The next question is whether we allow blockparams on blocks that are targets of try_call (normal or exceptional edge(s)). If catch-blocks were distinct, it might be tempting to limit them in this way. (Perhaps this was part of the implicit thinking in your proposal?) However, having a kind of block entity in the IR that cannot take blockparams is a severe "missing corner" in the backend, and imposes restrictions all the way up the compiler pipeline. No blockparam should be necessary on a block with a single successor, so if we have distinct catch-blocks, it is technically possible; however it means that we have to have "perfect blockparam discipline" throughout the compiler passes, never adding unnecessary blockparams. We have historically had performance issues with unnecessary blockparams where algorithms are too approximate, and we have a constant-phis pass as a result. Note that while this is annoying as a performance issue, it is critical that it is allowed. Doing so is good compiler design, IMHO: it allows factoring of concerns, where we can have simpler transforms ("always add a blockparam for X", possibly a placeholder, etc) and then normalizations/canonicalizations later.

A few concrete examples of passes that work by adding blockparams, and would be difficult to write if we had an "exception catch blocks are a special case" rule:

  • "maximal SSA" transforms and SSA-cuts for stitching together subgraphs of the CFG (e.g., in weval)
  • CFG reducibility transforms, if we ever add a Wasm backend or need this for region-based analysis
  • tail-merging/deduplication, when it finds multiple copies of the same code for different exception handlers and merges them (the blockparams are even "real" here in the sense that they merge different values)

One objection might be that exceptional control flow could interact poorly with edge-moves, i.e., the moves that the register allocator has to insert to actually put blockparams in place, since we don't codegen the branch, it just "happens" via the external unwinder. However a catch-block reached from a try_call is reached via a multi-successor branch; as a multi-successor branch, try_call forces edge-moves into the heads of its successor blocks, so there are no moves that are "skipped" when an exception is caught.

Q3: try_call Result Values

try_call defines two sets of values, one or the other alternately (never both): the "normal" return value(s) of the called function, or exceptional state in terms of one or more value(s).

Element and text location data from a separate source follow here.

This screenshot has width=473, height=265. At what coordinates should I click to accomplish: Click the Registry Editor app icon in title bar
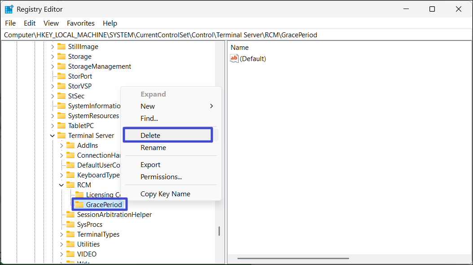tap(9, 9)
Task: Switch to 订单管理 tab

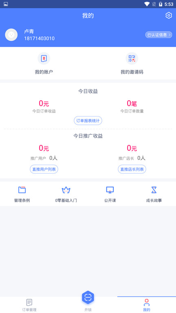Action: (29, 305)
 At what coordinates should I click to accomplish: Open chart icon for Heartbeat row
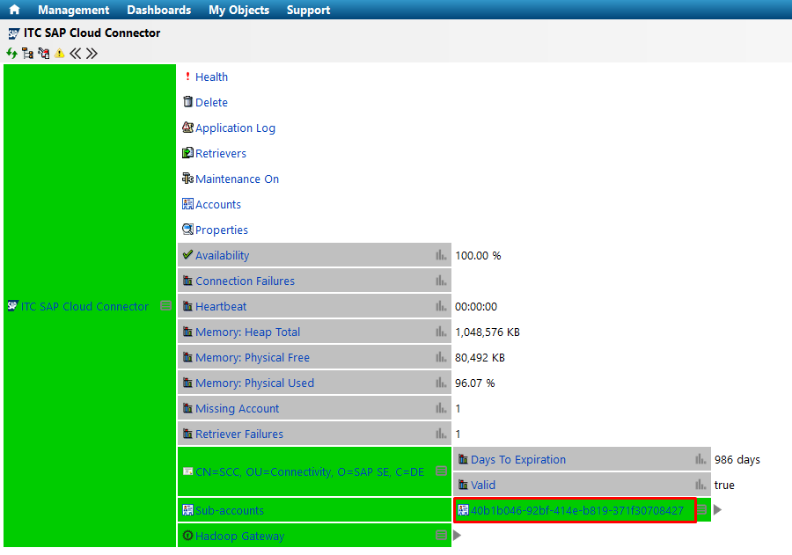(x=441, y=306)
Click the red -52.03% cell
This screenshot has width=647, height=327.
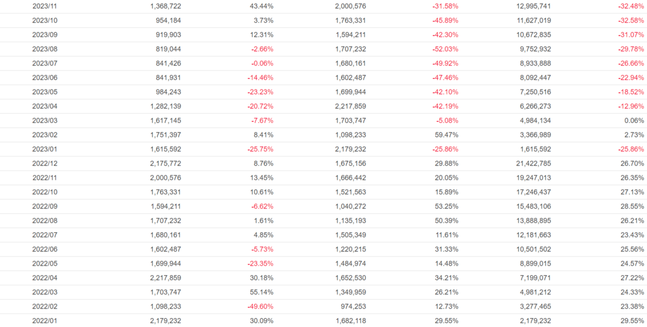coord(445,49)
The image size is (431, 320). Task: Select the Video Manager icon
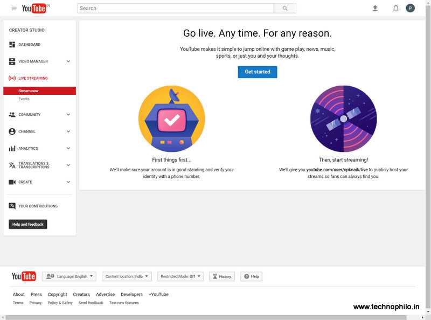tap(11, 61)
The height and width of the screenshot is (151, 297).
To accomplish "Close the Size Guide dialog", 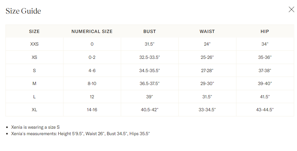I will pos(291,10).
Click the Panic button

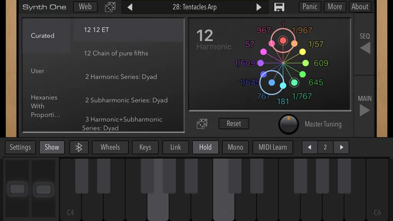(x=310, y=7)
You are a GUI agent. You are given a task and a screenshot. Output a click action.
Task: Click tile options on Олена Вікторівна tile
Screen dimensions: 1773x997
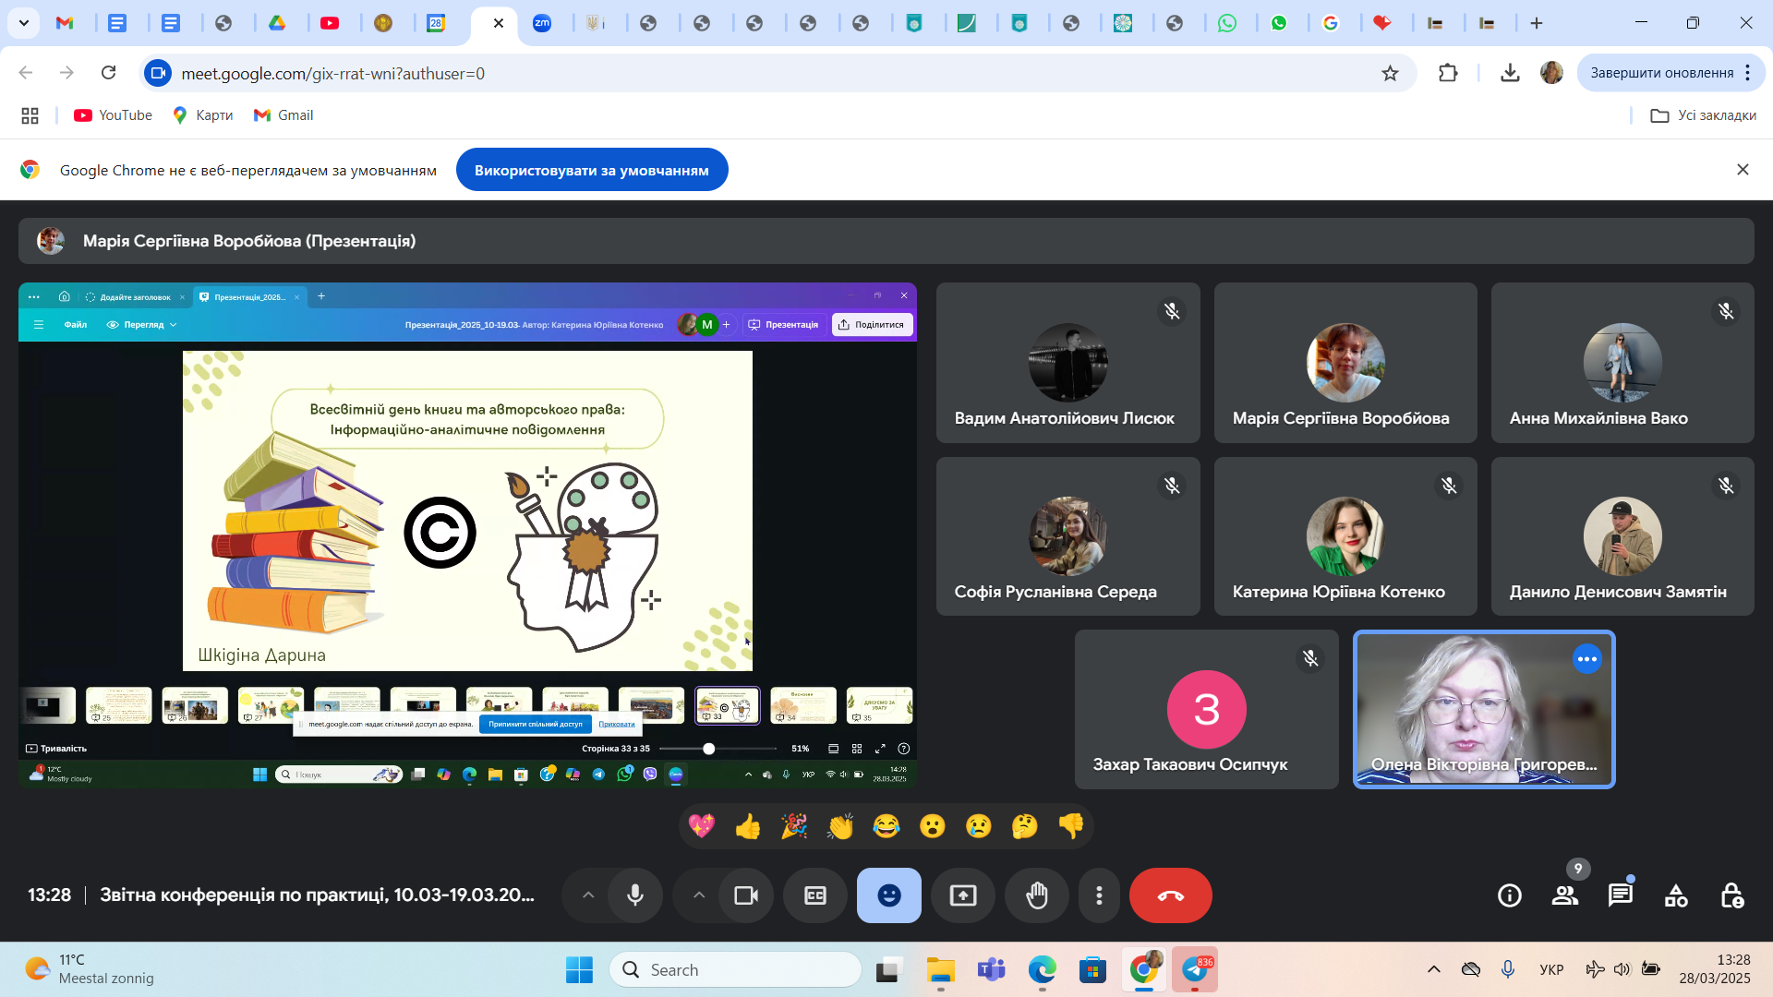1587,659
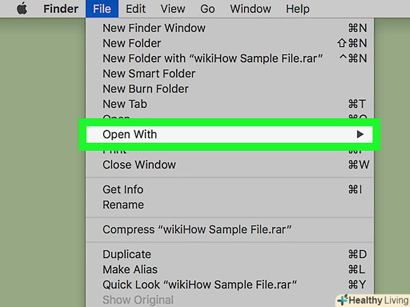Choose Close Window
The width and height of the screenshot is (410, 307).
(139, 165)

The former, normal results, are available only in the "fallthrough" block and blocks it dominates; exceptional state is available only in the "catch" block and the blocks it dominates. Conceptually, one can think of the values as being defined on the edges, or maybe implicitly in the headers of the appropriate successor blocks.

This is most like the semantics of existing blockparams, so blockparams are the natural way to write these definitions, as this RFC does.

There are two "bits of weirdness" that are worth addressing, however:

  • Though the values are at the IR level defined in successor blocks, they are at the instruction level defined starting at the call instruction, and this matters very much for the register allocator. We have some discussion of this in Support branch instructions that define their blockparams regalloc2#186. It's mostly a minor implementation detail from an IR design perspective, but it's worth noting that we need to present the defs to the regalloc at the try_call itself. This way the interference with, and participation in, edge-moves is computed appropriately.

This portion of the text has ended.